• Assignment: Look through the entries below and copy exactly the part that begins with the line containing "te invităm să" and ends with the line containing "AHORA! (450, 440)". Do not copy the pictures.

• Exercise input:
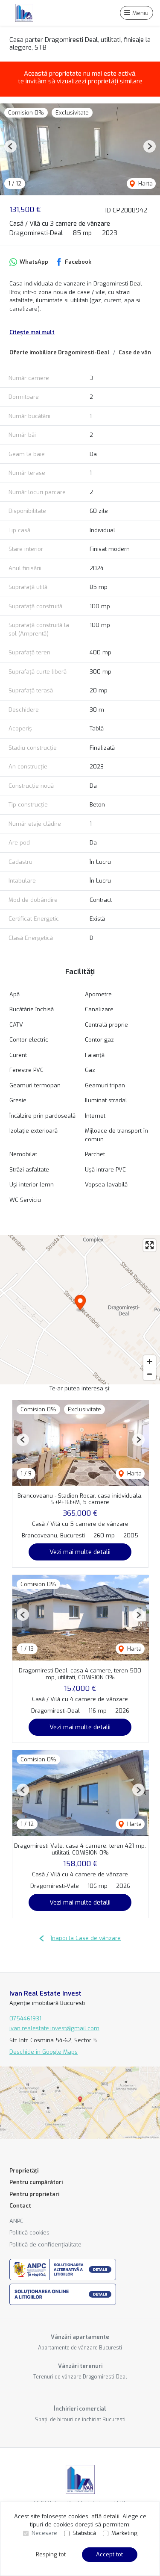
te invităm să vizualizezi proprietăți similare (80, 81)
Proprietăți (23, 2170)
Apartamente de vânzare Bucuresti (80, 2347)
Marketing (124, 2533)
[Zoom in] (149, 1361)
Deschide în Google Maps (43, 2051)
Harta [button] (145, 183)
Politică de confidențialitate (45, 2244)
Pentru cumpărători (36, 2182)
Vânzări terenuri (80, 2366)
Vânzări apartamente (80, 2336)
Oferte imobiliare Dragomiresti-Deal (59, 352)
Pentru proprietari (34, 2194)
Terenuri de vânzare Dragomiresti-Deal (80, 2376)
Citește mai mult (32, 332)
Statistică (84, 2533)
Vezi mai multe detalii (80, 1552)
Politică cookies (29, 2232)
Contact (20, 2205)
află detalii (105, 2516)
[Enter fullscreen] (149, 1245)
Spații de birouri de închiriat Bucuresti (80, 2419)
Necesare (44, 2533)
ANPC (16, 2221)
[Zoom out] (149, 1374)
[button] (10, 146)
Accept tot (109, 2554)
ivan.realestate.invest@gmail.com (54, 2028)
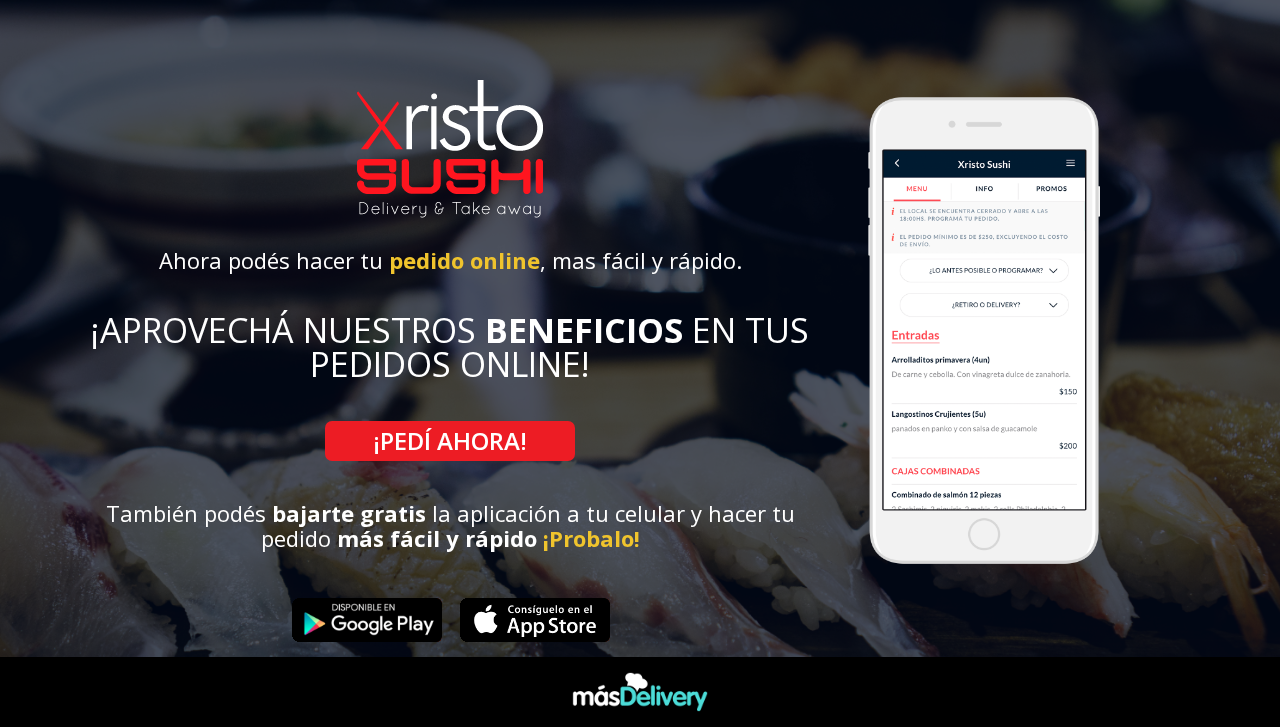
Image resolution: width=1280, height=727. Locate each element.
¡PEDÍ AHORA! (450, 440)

==

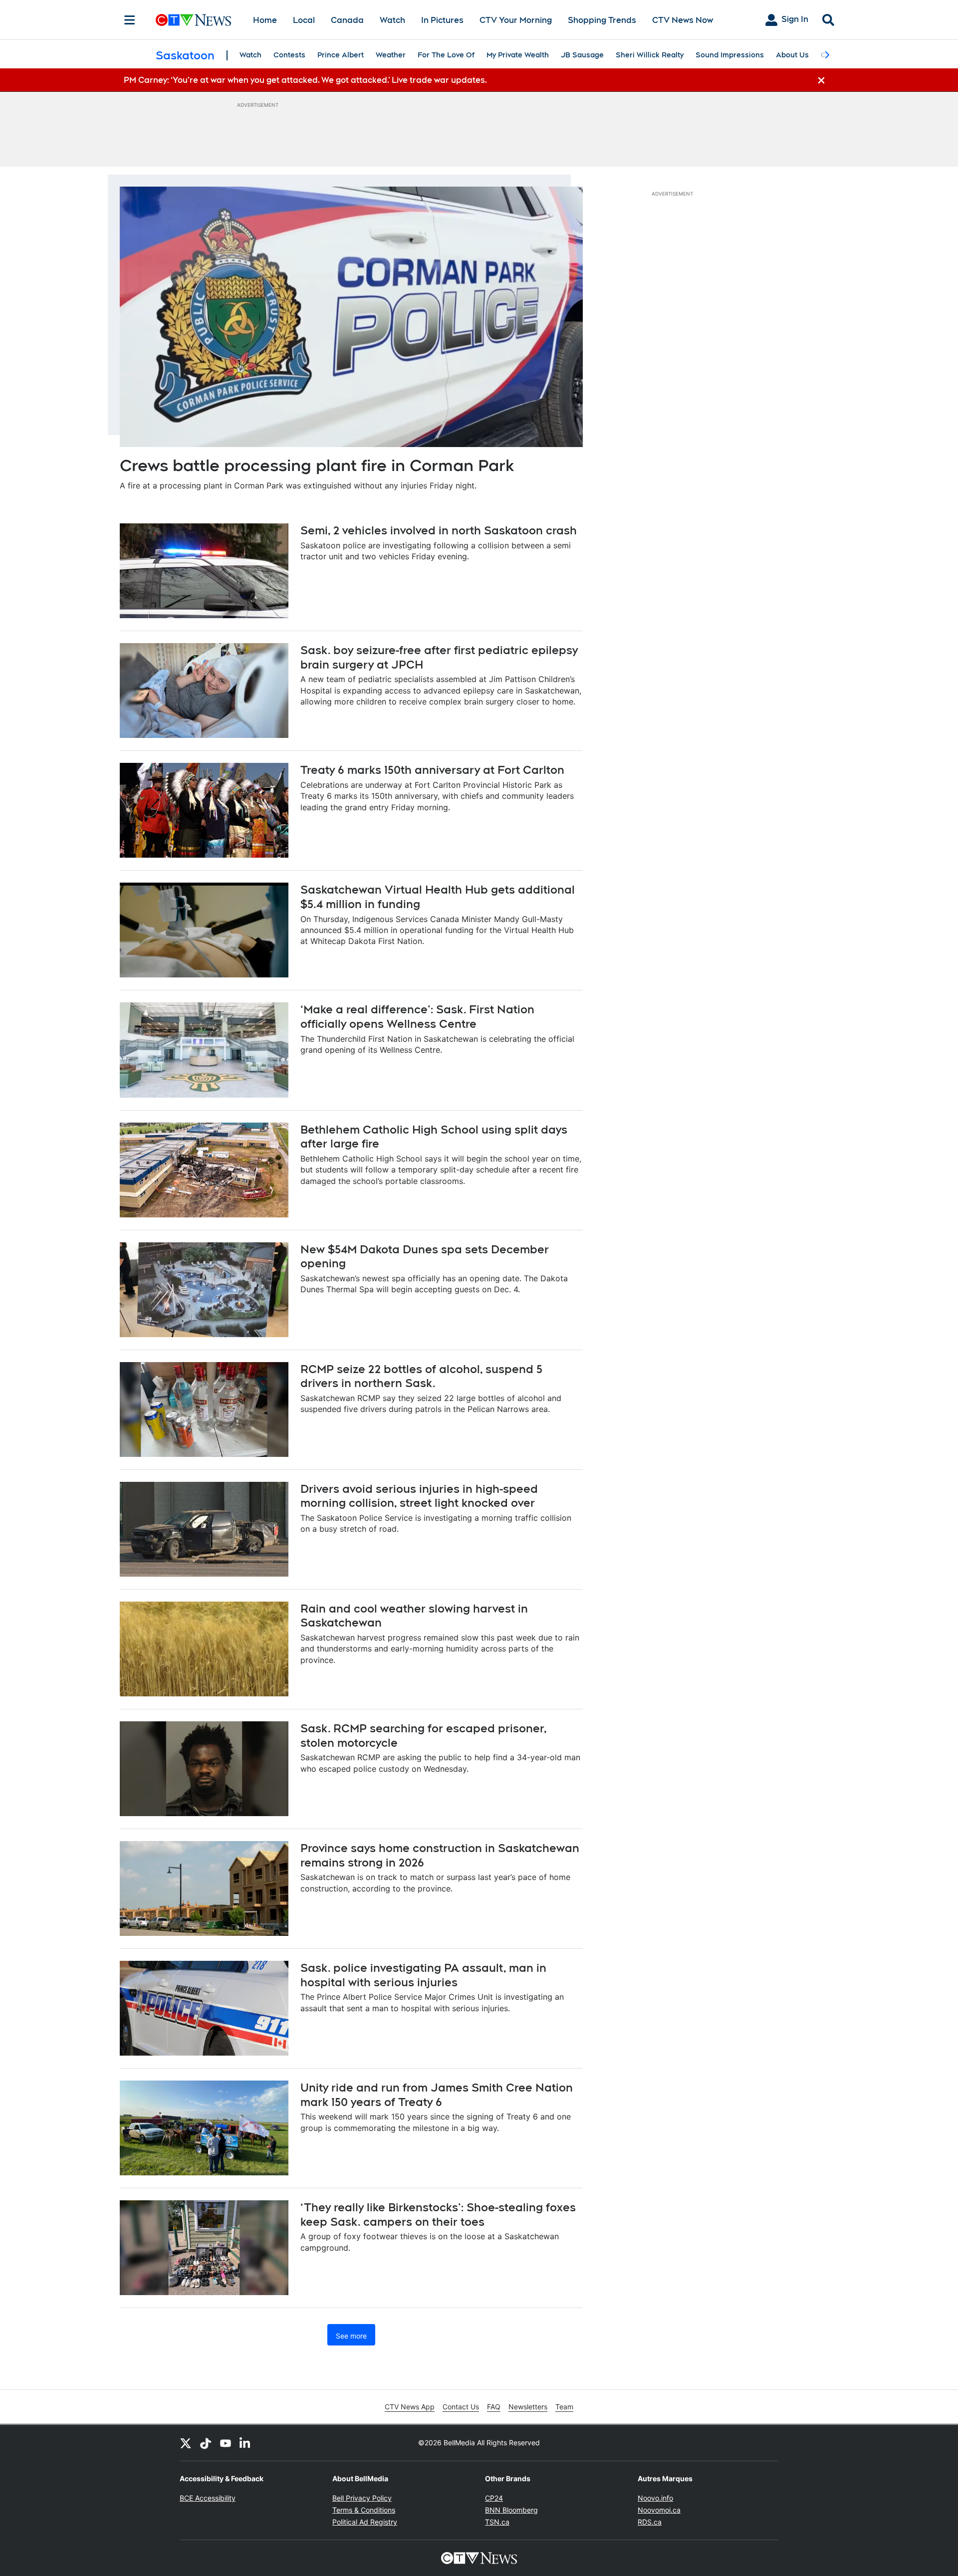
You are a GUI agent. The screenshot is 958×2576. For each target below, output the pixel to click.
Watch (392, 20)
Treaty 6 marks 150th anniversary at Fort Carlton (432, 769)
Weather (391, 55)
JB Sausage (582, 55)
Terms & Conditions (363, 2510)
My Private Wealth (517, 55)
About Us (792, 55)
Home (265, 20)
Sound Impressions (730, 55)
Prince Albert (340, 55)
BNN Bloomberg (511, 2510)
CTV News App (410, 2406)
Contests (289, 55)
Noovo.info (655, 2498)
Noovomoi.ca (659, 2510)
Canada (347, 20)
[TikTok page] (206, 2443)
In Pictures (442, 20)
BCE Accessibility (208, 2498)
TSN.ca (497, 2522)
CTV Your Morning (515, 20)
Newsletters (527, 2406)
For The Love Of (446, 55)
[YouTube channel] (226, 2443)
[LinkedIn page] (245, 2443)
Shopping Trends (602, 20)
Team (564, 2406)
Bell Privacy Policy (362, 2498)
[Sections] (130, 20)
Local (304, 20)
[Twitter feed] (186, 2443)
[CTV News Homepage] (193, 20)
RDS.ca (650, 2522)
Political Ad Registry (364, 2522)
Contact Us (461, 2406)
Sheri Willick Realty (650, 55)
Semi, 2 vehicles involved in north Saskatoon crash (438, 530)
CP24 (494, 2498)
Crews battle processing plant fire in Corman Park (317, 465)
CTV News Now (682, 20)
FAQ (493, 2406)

• Problem solution:
te invităm să vizualizezi proprietăți similare (80, 81)
Proprietăți (23, 2170)
Apartamente de vânzare Bucuresti (80, 2347)
Marketing (124, 2533)
[Zoom in] (149, 1361)
Deschide în Google Maps (43, 2051)
Harta [button] (145, 183)
Politică de confidențialitate (45, 2244)
Pentru cumpărători (36, 2182)
Vânzări terenuri (80, 2366)
Vânzări apartamente (80, 2336)
Oferte imobiliare Dragomiresti-Deal (59, 352)
Pentru proprietari (34, 2194)
Terenuri de vânzare Dragomiresti-Deal (80, 2376)
Citește mai mult (32, 332)
Statistică (84, 2533)
Vezi mai multe detalii (80, 1552)
Politică cookies (29, 2232)
Contact (20, 2205)
află detalii (105, 2516)
[Enter fullscreen] (149, 1245)
Spații de birouri de închiriat Bucuresti (80, 2419)
Necesare (44, 2533)
ANPC (16, 2221)
[Zoom out] (149, 1374)
[button] (10, 146)
Accept tot (109, 2554)
ivan.realestate.invest@gmail.com (54, 2028)
Image resolution: width=1280, height=727. Locate each element.
¡PEDÍ AHORA! (450, 440)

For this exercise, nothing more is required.